Opthea Reports New Data of OPT-302 in Diabetic Macular Edema at the 2020 Annual Meeting of the American Society of Retina Specialists
MELBOURNE, Australia, July 27, 2020 (GLOBE NEWSWIRE) -- Opthea Limited (ASX:OPT), a clinical stage biopharmaceutical company developing a novel therapy to treat highly prevalent and progressive retinal diseases, is pleased to announce that new data from the Phase 1b/2a clinical study of OPT-302 in patients with treatment refractory diabetic macular edema (DME) has been presented at the 2020 American Society of Retina Specialists (ASRS) Virtual Annual Meeting (24-26 July 2020).
The presentation titled “Switching to combination OPT-302 with aflibercept from prior anti-VEGF-A monotherapy in eyes with persistent diabetic macula edema (DME)” was presented by Dr David Boyer, MD, Senior Partner Retina Vitreous Associates Medical Group, Los Angeles, and Clinical Professor at the University of Southern California Roski Eye Institute, Keck School of Medicine. The presentation was part of the “Diabetic Retinopathy Symposium” and provided an overview of the scientific rationale for targeting VEGF-C/-D for the treatment of DME and new data from Opthea’s Phase 1b/2a clinical trial of OPT-302, including subgroup analyses to evaluate outcomes in patients with a more homogeneous prior treatment history of previous aflibercept (Eylea) therapy.
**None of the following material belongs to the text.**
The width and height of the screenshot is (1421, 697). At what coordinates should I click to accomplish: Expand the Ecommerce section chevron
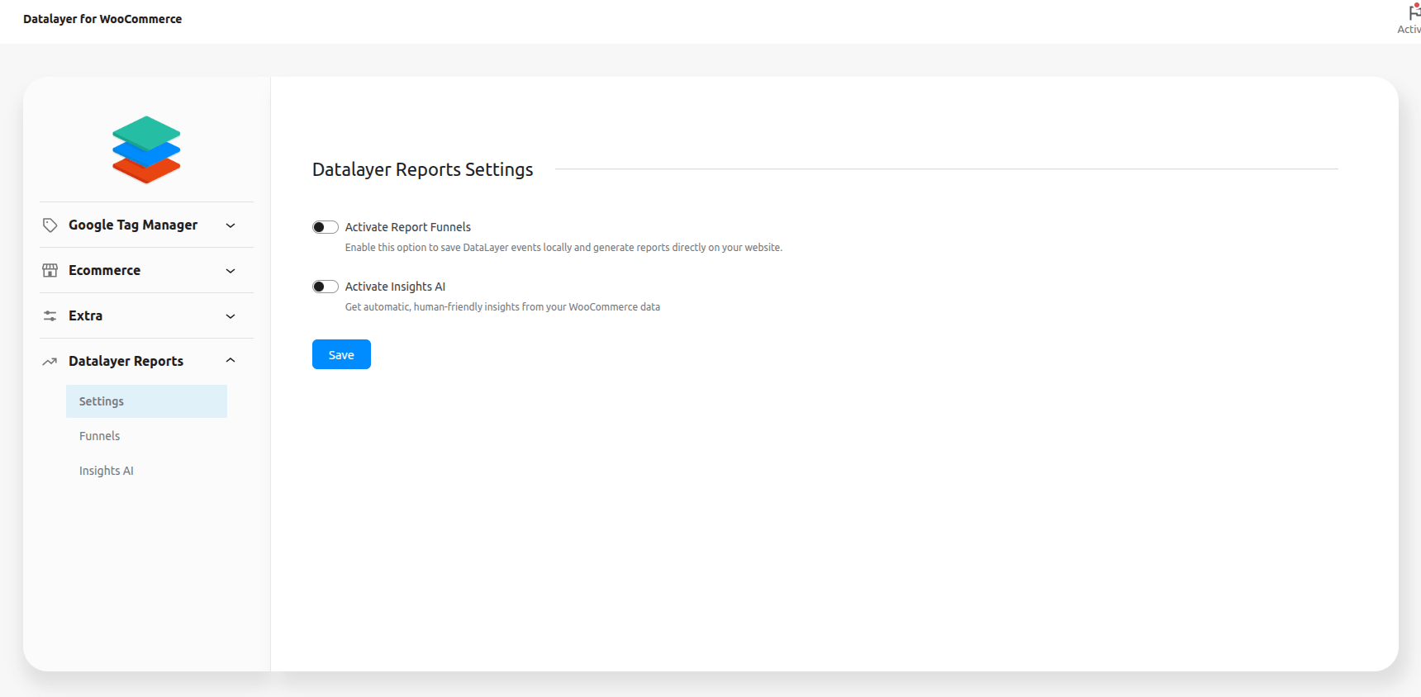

In the subset of patients who received a minimum of at least three consecutive aflibercept intravitreal injections on a regular basis immediately before enrollment into the Phase 2a trial (n=35), a mean improvement in best corrected visual acuity (BCVA) of +6.6 letters (n=22) from baseline to week 12 was observed following OPT-302 + aflibercept combination treatment, compared to +3.4 letters (n=13) for patients continuing on aflibercept monotherapy.
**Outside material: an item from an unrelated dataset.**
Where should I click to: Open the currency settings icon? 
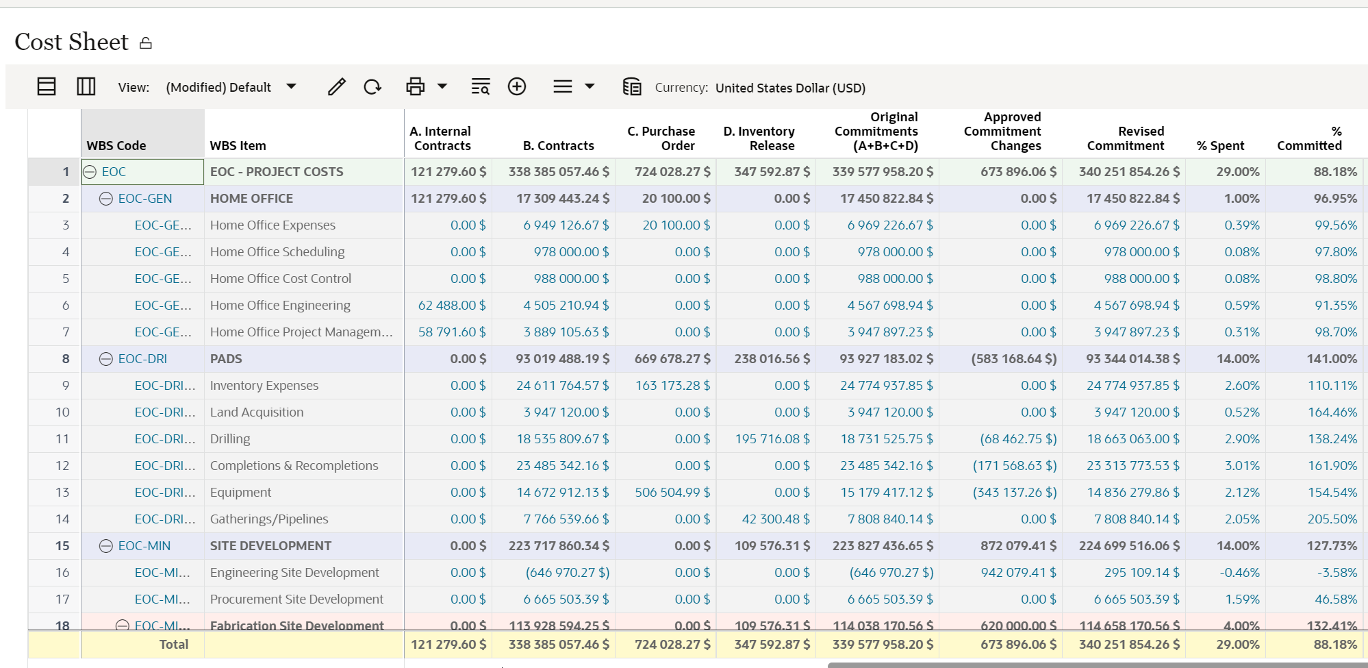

In addition, the proportion of patients gaining =10 letters from baseline to week 12 in the OPT-302 combination group was 27.3% compared to 0% in the aflibercept monotherapy group. The proportion of patients gaining =15 letters from baseline to week 12 was 9.1% in the OPT-302 combination group, compared to 0% patients in the aflibercept monotherapy group. Furthermore, the proportion of patients who lost =1 letter of BCVA from baseline to week 12 was 9.1% in the OPT-302 combination therapy group and 23.1% in the aflibercept monotherapy group.
Improved anatomical changes were consistent with these functional visual acuity outcomes, as the mean reduction in retinal thickness, measured as central subfield thickness (CST) from baseline to week 12, was -42.3 µm in the OPT-302 combination therapy group and -15.5 µm in the aflibercept monotherapy group. The proportion of patients with improved CST of =300 µm at week 12 was 22.7% in the OPT-302 combination therapy group and 7.7% in the aflibercept monotherapy group. In addition, improved underlying diabetic retinopathy by 2 or more steps was observed in 13.6% of patients in the OPT-302 combination therapy and 7.7% in the aflibercept monotherapy group.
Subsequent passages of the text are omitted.